Zwei Workshops zum Themenbereich künstliche Intelligenz (KI) fanden zuvor in diesem Monat unter dem Globalen Kooperations- und Schulungs-Rahmen (Global Cooperation and Training Framework, GCTF) im Vatikan und in der Schweiz statt, teilte das Außenministerium in Taipeh mit.
Der Workshop „KI und die Zukunft der Arbeit“, welchen die Botschaften Taiwans und der USA am Heiligen Stuhl organisierten, lief vom 4. bis 5. Mai in der Päpstlichen Universität Gregoriana. An dem Workshop — die erste GCTF-Veranstaltung bei dem diplomatischen Verbündeten — nahmen über 200 Personen teil, darunter Personal von OpenAI, Microsoft, Google DeepMind und dem Entwicklungsprogramm der Vereinten Nationen (United Nations, UN).
Wie das Außenministerium verlautete, wurde der Workshop als Reaktion auf Sorgen, die Papst Leo XIV. über die Ethik von KI geäußert hatte, gestaltet und bekräftigte die Vision von Staatspräsident Lai Ching-te für die Entwicklung von KI auf der Grundlage eines ethischen Rahmens mit internationaler Zusammenarbeit. Bei dem Workshop wurde außerdem Taiwans Engagement für auf Werten basierende Diplomatie durch Fachleute und professionelle Beiträge vorgeführt, kommentierte das Ministerium.
Taiwans Botschafter im Vatikan Ho Chung-yi erklärte, Taiwan fördere aktiv multilateralen Dialog unter Parteien mit Interesse an KI-Entwicklung und technologische Innovationen innerhalb eines ethischen Rahmens. US-Botschafter Brian Burch betonte, dass Herausforderungen und Gelegenheiten, welche KI mit sich brächte, interdisziplinären Dialog und internationale Zusammenarbeit erforderlich machten.
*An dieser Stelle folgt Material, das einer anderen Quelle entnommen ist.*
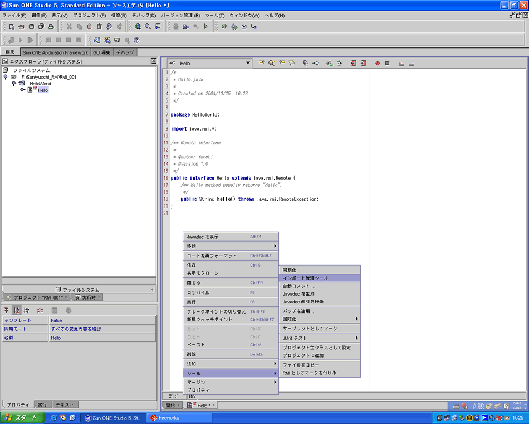Toggle alphabetical sort in properties panel

tap(16, 310)
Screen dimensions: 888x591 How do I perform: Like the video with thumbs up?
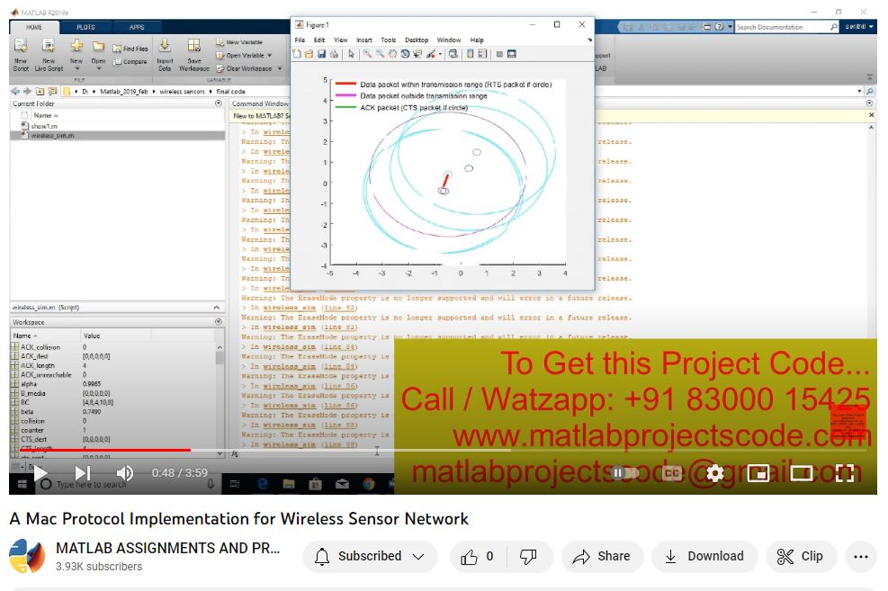point(476,557)
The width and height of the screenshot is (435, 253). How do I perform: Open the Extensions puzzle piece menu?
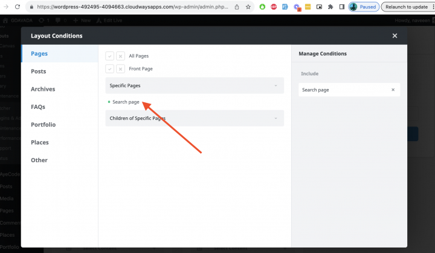tap(330, 7)

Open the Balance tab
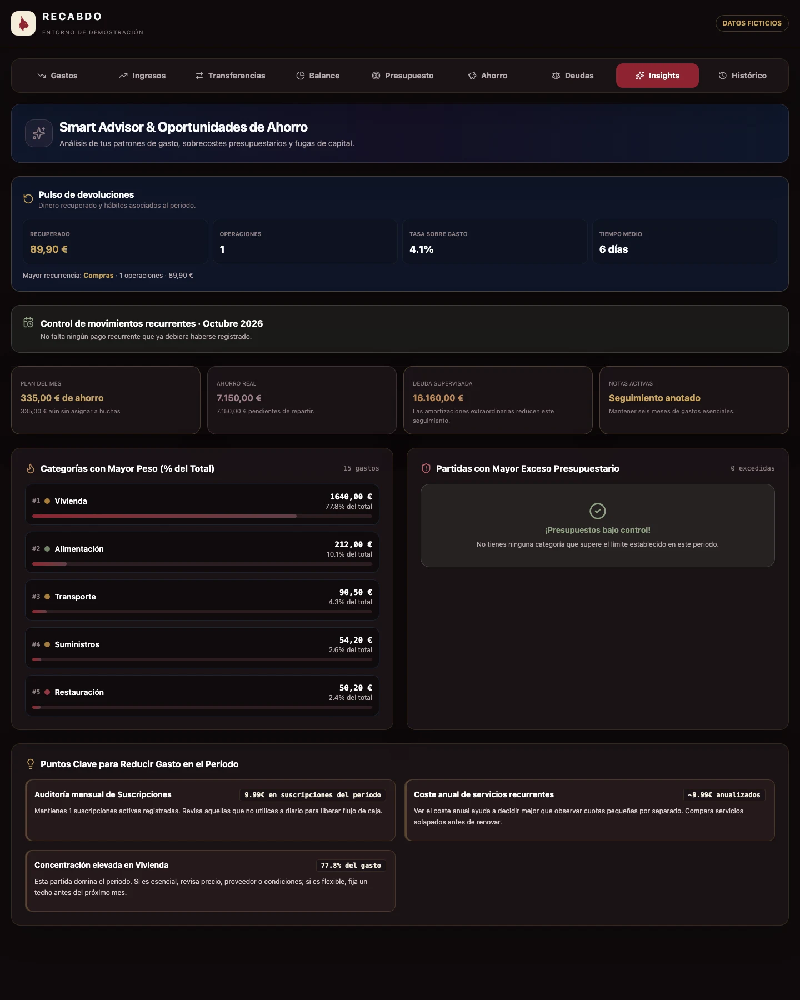(x=318, y=76)
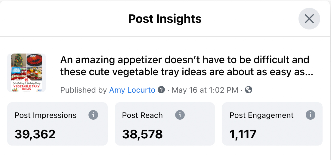This screenshot has height=160, width=331.
Task: Click the Amy Locurto publisher link
Action: pyautogui.click(x=132, y=90)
In ihrer Grundsatzrede rief Schwester Raffaella Petrini, Präsidentin des Governatorats der Vatikanstadt, zur Schaffung einer Partnerschaft zwischen Menschen und Maschinen auf der Grundlage von Rechenschaft und Bildung auf.
Ein ähnlicher Workshop wurde am 7. und 8. Mai in Bern durch Taiwans Repräsentativbüro in der Schweiz und die US-Botschaft in der Eidgenossenschaft durchgeführt, um Entwicklungstrends und Gelegenheiten von KI zu erörtern und sich überdies um Konsens im Zusammenhang mit Risikoverwaltung zu bemühen.
KI forme die Art und Weise, wie Menschen lernten, arbeiteten und regierten, neu, interpretierte Taiwans Repräsentant Wang Szu-wei und rief Länder in aller Welt dazu auf, den Aufbau von Kapazitäten zu stärken und interdisziplinäre Kooperation mit einem Ansatz, bei welchem die Menschen im Mittelpunkt stünden, zu fördern. Taiwan sei bereit, mit der internationalen Gemeinschaft daran zu arbeiten, Wohlstand und Stabilität im digitalen Zeitalter voranzubringen, merkte er an.
Nach Auskunft des Außenministerium konzentrierte sich der Workshop in Bern auf Lieferketten-Belastbarkeit, Cybersicherheit und KI-Anwendungen im Gesundheitswesen. Vertreten waren über 80 Fachleute und Offizielle aus Taiwan, Australien, Großbritannien, Japan, Kanada, der Schweiz und den USA.